In a 2007 interview in Portland, Oregon, she describes what next unfolded. “I just drifted away, I kept writing songs, but as I entered onto a spiritual path, I just drifted away from that lifestyle, which was fortunate.” Under her new name Cori Bishop lived a quiet, normal life in Los Angeles through the rest of the 1970’s and the 1980’s before moving to Santa Fe, New Mexico, in the early ’90s. In 2005 she moved from Santa Fe to Ashland, Oregon, a place where she says “they can bury me, I love it so much,” Although she was then working in the insurance business, she kept on writing songs. She considers her newer material much better than those old tunes.

Around the year 2000, some thirty odd years after the release of Elyse, Andrew Rieger of the Athens, Georgia, band, Elf Power, got hold of a copy. Rieger recalls, “I bought the Elyse record in a thrift shop in Missoula, Montana, because I thought the cover illustration, a knight kneeling beside a dying maiden’s deathbed with a dragon watching over, looked pretty cool…. My record player at the time was broken, so I didn’t actually end up listening to the album until six months after I bought it.” When Rieger and his bandmate Laura Carter finally sat down to listen to the vinyl album, they discovered connections to not only their own band’s music, but to a family of like-minded indie bands in Georgia, including Neutral Milk Hotel, Apples in Stereo and Beulah. Riger says, “Laura immediately fell in love with the record as well. I liked the psychedelic flourishes in the production, the folksiness of the playing and, most of all, the desperate quality of the singing and lyrics.”

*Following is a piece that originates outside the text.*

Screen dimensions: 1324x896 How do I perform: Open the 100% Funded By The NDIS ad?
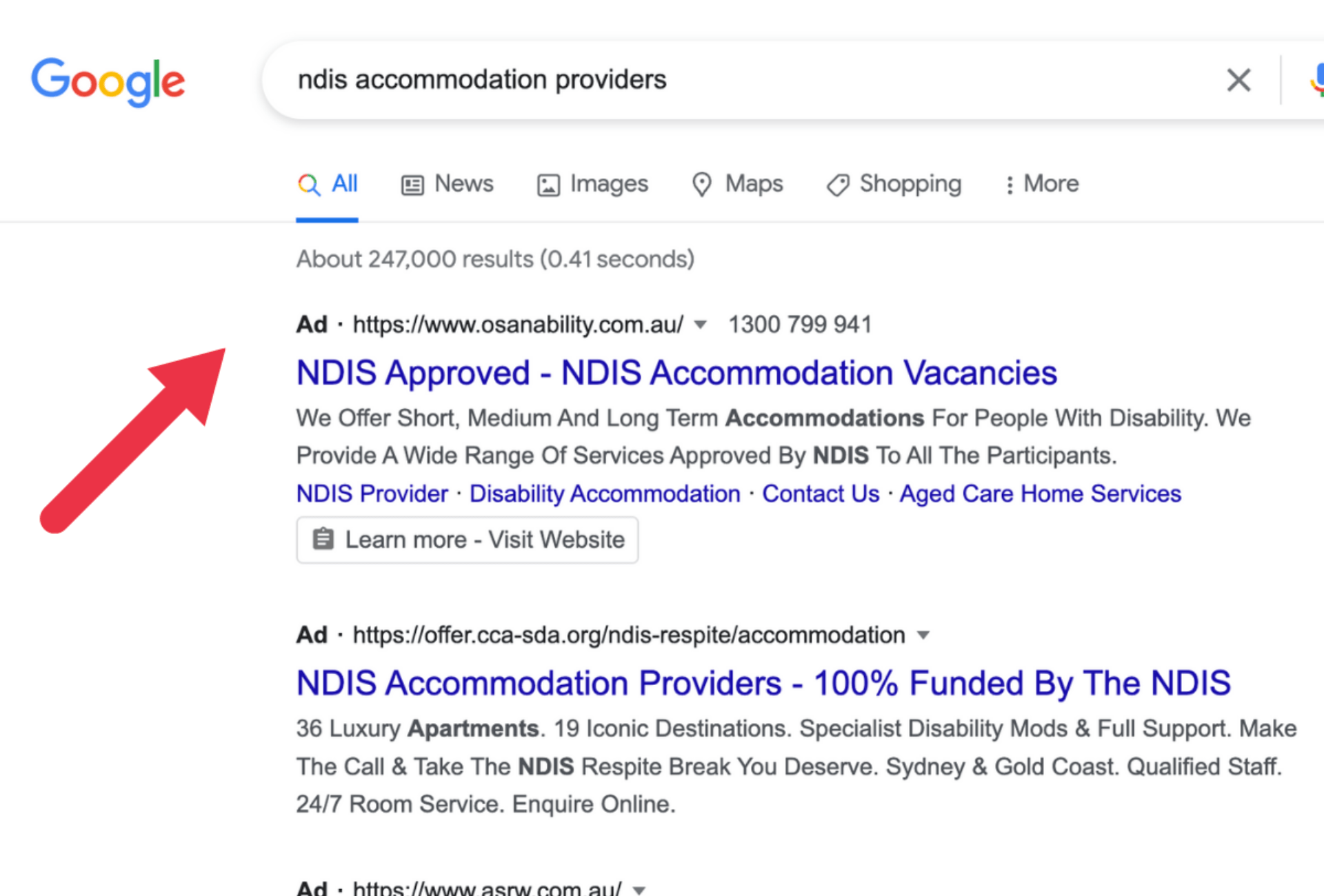[x=763, y=683]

Laura Carter had recently started a artist-musician co-op, and record label called Orange Twin. Riger and Carter decided that no matter how old and forgotten Elyse may have been, the time was right to reintroduce it to a younger generation of discriminating pop music fans. But first, they had to locate Elyse Weinberg, not knowing that she hadn’t gone by that name for more than two decades. Finally, Riger and Carter got in touch with BMI in Los Angeles and spoke to a guy named Rich who handled Weinberg’s royalties. “I got a call from Rich saying that he got a letter faxed to him by Andrew, hoping to get in touch with me,” says Bishop. “And I called Andrew and he told me the story and asked about putting out my first record on CD and I said, ‘sure!’ He said, ‘We’re playing in Portland in a month, do you want to play a couple of your songs with us?’ And I went, ‘OK, sure!’ I just kept saying, ‘OK, why not?’ It was a beautiful thing.”

The rest was history, as reflected in the Orange Twin Records press release: “Orange Twin re-released the self-titled debut, along with two other of her songs from that era, one of which, “Houses,” features Neil Young wielding his distinctively ripping guitar sound. After the re-release her album, Elyse Weinberg was mentioned in Magnet, Time Out NY, Aquarium Drunkard and Creative Loafing.

Now, after playing extensively in support of the re-release over the past few years, Bishop returned to the studio to create a brand new full-length effort in 2009. Titled In My Own Sweet Time, it marked her first new release since her debut 1968 album. Her 1971 recording of Greasepaint Smile was finally released for the first time in 2015. It features her recording of the Neil Young song, “Houses.”

Cori Bishop, aka Elyse Weinberg, isn’t obsessing over her legacy, though she finds herself revealing more of her past to people in Ashland and her friends in the Southern Oregon Songwriters Association. She’s formed a casual band called Baby Cori & the Buds and is excited about her musical future, though with few expectations. “Whatever happens, happens,” she reasons. “I was content before all this recent stuff, and I’ll be satisfied with whatever comes my way.”